While the crime which requires atonement—the very skillfully set-up subject of the film’s first act—is a veritable joy to watch, the act of atonement that follows it is very weak by comparison. Surely the act of atonement is one of the deepest and most complex facets of our humanity, consequently providing practically limitless philosophical potential, and, when this act is engaged correctly, it produces the unequaled best in our literature. Consider Crime and Punishment and The Stranger for example. It is, however, very difficult to do well and this particular go-round seems satisfied merely to acknowledge that the act exists, without making any profound comments about it.
This is of course fine by me, and if the film had ended with the story of how Briony Tallis, the character indirectly responsible for the above-mentioned soldier-in-love’s fate as a soldier, atoned, then it would be a very strong movie, stopping just short of brilliant. The trouble is the film decides that it wants to make a deep comment about atonement after all, without having a clue as to what real atonement is or what it really wants to say about it.


Right before we reach what would under normal circumstances be the film’s climax, we are snapped out of the story and placed on the set of a television show in the present day. Briony Tallis is being interviewed about her new book, Atonement, and she reveals to the interviewer that some of the events depicted in her book (those we have just finished watching) did not actually occur.

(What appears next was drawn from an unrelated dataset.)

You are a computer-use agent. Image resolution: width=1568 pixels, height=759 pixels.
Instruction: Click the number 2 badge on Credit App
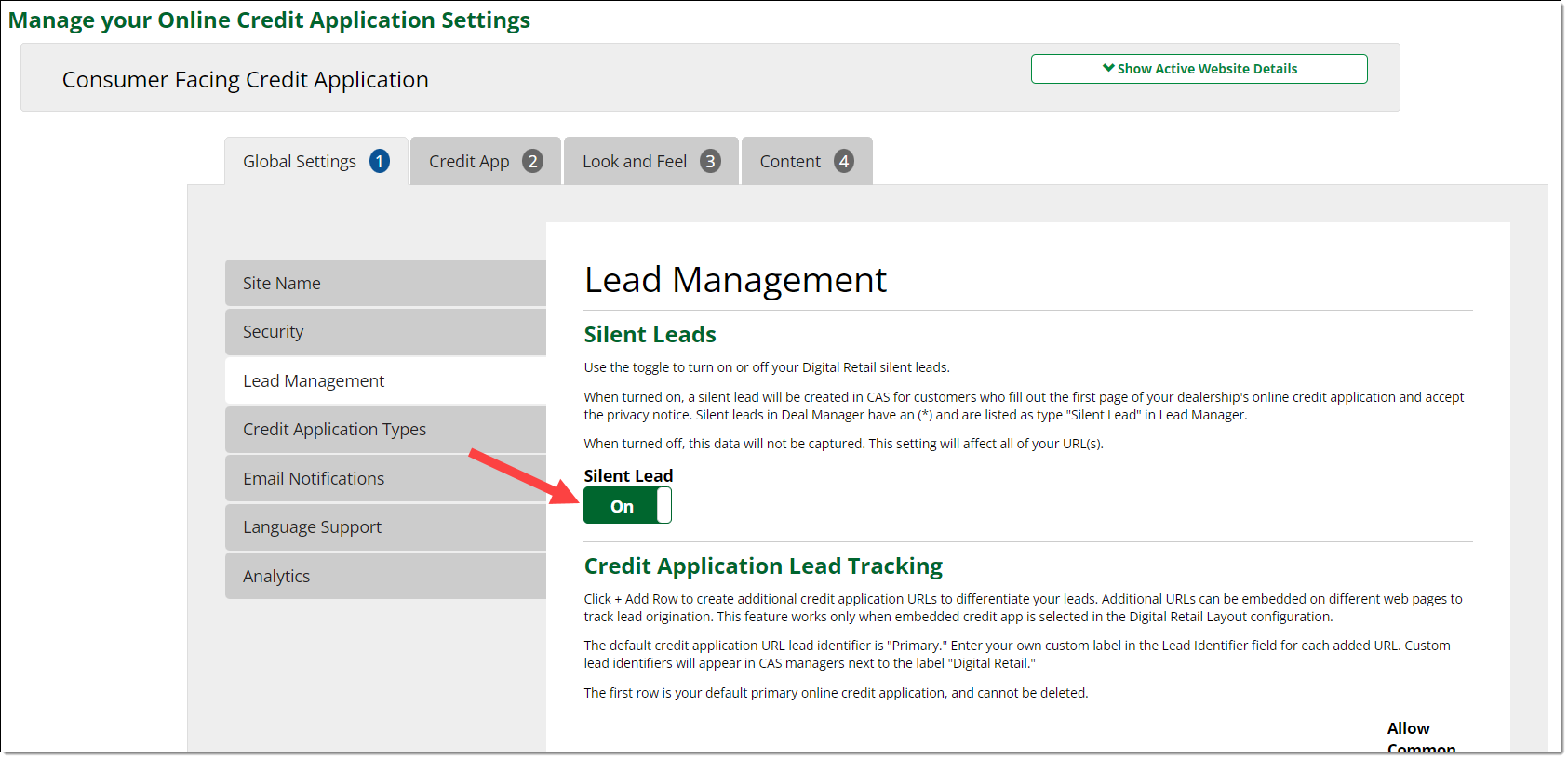[532, 161]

No doubt the makers of the film congratulate themselves for their betrayal of narrative expectation. No doubt this works in the novel. But it fails miserably here. The reason is simple: the expected outcome of a narrative serves a purpose, it satisfies the audience. It is a gift that should only be forfeited if something greater is to be gained in its stead. Betraying our narrative expectations in No Country for Old Men succeeded because that film is concerned with free will, fate, and determinism. By challenging what they bring you to expect, the Coen brothers are able to deepen their film’s philosophy by adding to it a few layers. This is far from the case with Atonement, a film that eschews the satisfaction that comes with a completed story in order to make a sloppy, semi-incoherent point about atonement. And in doing so it breaks one of narrative’s golden rules, in a meek attempt to justify itself: show don’t tell! You have to be an absolute master with a deep understanding of why these rules are in place before you can hope to disregard them. And for all of their professionalism, the makers of Atonement are not even close to being masters.


I have purposefully omitted the plot of Atonement because watching it unfold was one of the greatest pleasures last year’s cinema had to offer. Although it is mostly unoriginal and somewhat predictable, it is so well paced and so craftily revealed that you won’t care at all. The first two-thirds of this movie prove that it’s the singer that matters and not the tune. Unfortunately the film’s end, which resembles the kind of arrhythmic and cacophonous free jazz of a cat crossing a piano, reminds us that once you start a tune, it's important to keep singing.

2 comments:

loner said...

Is Keira Knightley in it?

Porchlight said...

Thanks for your fine review. The film's flaws as you describe them are the book's flaws as I remember them. They do rather mar a wonderful set-up.

For another film and book with some similiarities, try The Go-Between (1970) starring Julie Christie and Alan Bates, with a screenplay by Harold Pinter from the splendid novel of the same name by L.P. Hartley. In this story, the main character, a young boy, is essentially the opposite of Briony's character - a young person pushed toward a certain destiny by two lovers - but against his will. The damage done to him lasts a lifetime. Very compelling. I thought of it many times as I was reading Atonement.